To be eligible for an HSA account, you must have a high-deductible health plan. A high deductible health plan (HDHP) is a health plan that meets the deductible and out of pocket requirements established by the IRS for HSA-qualified plans, and that doesn’t cover anything besides preventive care before the deductible is met. In other words, you’ll pay the full cost of office or specialty visits until your deductible is met, rather than just a copay amount.

What can the funds be used for?

Qualified medical expenses include prescription medications, health insurance deductible payments, dental expenses, eye exams, and even alternative care you insurance may not cover. Although the HSA is an individual account, you may use it to pay medical expenses of your spouse and dependents. HSA accounts are set up with a special custodian, usually a bank or credit union.

You can take funds out of your HSA to use on non-medical expenses but you will pay a penalty as well as tax on the income.

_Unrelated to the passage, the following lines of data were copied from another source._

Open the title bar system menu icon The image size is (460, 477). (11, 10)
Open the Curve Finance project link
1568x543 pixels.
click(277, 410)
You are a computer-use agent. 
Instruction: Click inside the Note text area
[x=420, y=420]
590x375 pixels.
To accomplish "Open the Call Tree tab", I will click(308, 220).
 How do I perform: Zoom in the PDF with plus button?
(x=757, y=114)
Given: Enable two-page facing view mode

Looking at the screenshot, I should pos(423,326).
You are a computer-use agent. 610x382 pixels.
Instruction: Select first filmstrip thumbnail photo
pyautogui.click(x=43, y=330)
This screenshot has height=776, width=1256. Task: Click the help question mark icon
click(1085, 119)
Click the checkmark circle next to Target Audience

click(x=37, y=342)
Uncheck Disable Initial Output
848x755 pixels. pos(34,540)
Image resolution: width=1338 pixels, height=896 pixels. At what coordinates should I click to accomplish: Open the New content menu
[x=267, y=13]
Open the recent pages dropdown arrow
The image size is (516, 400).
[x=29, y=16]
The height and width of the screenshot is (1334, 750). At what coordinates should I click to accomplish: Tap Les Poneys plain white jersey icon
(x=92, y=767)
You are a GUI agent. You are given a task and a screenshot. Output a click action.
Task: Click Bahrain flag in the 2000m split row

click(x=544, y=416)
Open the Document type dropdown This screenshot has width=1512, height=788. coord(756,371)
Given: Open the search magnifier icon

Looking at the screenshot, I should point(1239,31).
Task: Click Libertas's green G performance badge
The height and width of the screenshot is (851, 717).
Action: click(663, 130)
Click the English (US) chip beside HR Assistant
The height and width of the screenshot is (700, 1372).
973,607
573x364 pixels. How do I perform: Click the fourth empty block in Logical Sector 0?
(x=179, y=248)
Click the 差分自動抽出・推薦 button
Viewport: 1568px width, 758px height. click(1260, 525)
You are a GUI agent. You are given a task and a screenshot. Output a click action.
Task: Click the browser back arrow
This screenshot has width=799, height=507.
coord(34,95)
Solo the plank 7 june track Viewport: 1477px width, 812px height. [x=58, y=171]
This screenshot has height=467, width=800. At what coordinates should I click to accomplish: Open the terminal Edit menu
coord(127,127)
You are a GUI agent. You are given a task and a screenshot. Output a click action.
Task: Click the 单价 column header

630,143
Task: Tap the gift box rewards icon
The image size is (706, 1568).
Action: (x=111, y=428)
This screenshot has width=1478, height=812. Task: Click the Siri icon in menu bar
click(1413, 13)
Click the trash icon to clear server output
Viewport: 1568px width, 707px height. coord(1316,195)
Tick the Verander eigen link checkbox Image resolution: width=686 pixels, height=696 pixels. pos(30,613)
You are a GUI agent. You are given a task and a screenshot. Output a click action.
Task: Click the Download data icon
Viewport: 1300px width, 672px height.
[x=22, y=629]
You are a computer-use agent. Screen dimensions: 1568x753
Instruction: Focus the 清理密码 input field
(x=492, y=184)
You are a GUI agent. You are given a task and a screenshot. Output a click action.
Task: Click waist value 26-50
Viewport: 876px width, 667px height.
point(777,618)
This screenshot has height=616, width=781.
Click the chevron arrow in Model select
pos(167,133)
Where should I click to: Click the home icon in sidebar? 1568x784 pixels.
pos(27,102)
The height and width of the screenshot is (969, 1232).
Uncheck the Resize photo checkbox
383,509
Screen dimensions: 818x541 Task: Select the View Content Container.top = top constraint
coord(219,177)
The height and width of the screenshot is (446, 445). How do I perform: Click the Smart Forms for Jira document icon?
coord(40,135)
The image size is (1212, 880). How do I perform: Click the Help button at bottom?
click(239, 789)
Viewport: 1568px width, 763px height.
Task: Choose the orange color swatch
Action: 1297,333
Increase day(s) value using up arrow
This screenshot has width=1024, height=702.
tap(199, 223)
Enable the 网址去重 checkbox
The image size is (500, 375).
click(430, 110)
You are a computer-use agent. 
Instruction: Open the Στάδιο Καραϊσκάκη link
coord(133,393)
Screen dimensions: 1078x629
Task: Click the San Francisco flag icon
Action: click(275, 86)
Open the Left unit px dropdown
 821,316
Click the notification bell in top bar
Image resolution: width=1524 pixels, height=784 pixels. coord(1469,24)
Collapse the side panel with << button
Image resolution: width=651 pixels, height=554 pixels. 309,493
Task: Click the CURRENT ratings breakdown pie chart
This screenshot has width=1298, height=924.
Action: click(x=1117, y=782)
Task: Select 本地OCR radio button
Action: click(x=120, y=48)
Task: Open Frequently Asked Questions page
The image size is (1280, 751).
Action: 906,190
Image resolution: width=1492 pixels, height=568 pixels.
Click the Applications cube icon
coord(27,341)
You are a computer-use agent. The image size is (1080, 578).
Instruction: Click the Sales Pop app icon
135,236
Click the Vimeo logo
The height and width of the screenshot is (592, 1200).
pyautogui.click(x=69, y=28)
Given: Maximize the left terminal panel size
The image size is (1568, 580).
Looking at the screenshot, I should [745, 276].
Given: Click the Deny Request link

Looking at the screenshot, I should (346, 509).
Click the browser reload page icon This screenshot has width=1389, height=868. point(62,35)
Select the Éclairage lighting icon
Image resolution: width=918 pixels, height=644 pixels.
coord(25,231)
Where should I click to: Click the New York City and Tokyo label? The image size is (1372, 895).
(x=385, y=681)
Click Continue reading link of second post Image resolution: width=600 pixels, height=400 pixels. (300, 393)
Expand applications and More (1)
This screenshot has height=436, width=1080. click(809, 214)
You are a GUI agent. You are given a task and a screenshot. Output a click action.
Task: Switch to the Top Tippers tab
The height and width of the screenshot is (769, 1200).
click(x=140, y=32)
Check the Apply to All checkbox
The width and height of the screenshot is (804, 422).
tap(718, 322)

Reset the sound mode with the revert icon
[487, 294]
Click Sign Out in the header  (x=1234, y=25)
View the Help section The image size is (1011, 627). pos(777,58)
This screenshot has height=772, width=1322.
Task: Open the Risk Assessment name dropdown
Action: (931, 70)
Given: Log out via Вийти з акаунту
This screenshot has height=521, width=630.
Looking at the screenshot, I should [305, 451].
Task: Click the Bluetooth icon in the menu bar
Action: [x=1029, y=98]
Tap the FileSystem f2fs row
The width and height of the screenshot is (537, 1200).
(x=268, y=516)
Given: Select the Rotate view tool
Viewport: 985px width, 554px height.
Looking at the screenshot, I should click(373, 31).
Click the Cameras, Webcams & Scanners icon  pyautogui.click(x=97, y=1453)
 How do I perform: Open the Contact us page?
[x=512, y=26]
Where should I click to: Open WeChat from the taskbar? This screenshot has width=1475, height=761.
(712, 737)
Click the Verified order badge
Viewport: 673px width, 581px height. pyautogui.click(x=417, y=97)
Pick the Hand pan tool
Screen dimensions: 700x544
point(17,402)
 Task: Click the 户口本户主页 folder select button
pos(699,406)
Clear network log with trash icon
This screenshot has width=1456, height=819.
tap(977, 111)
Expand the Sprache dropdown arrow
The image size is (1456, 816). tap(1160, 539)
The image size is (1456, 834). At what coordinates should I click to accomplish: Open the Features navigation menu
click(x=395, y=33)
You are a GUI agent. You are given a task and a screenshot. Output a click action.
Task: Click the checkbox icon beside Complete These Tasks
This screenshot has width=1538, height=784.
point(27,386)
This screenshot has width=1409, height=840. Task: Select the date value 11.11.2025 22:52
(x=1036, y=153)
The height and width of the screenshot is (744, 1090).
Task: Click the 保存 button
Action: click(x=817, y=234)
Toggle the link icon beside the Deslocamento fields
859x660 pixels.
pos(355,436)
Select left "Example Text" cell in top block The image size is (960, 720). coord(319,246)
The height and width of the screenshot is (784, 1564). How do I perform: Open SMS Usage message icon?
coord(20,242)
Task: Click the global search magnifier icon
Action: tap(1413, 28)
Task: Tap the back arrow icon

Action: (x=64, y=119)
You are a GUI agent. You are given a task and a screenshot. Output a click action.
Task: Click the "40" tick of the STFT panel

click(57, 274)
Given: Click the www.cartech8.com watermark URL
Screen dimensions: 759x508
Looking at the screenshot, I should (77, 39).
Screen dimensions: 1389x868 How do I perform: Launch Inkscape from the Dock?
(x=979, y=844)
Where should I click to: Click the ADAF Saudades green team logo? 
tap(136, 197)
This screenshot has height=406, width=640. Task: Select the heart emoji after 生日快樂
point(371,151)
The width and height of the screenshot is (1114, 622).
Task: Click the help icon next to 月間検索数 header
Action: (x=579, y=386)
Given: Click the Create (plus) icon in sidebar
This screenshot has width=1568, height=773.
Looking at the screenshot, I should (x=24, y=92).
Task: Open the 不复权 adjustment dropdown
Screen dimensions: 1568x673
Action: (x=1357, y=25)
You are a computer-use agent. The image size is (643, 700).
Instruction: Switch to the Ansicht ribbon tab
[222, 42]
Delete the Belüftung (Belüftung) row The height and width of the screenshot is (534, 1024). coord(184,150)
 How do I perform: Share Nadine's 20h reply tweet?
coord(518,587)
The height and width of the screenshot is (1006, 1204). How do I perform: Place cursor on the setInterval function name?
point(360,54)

What are the contribution limits?

For tax year 2019, the contribution limits are $7,000 for a family or $3,500 for a single taxpayer. If you are over 55, you can contribute an extra $1,000. You can contribute funds for the current year up until April 15, 2020.

How are the funds taxed?

If you hold your health insurance and HSA plan through your employer, you may have the option for automatic deductions from your payroll, which are not subject to income tax or FICA (Social Security and Medicare) tax. Any interest or investment returns grow tax-free in the account.

If you contribute outside of the payroll system, you will report the contribution as a deduction on your income tax return.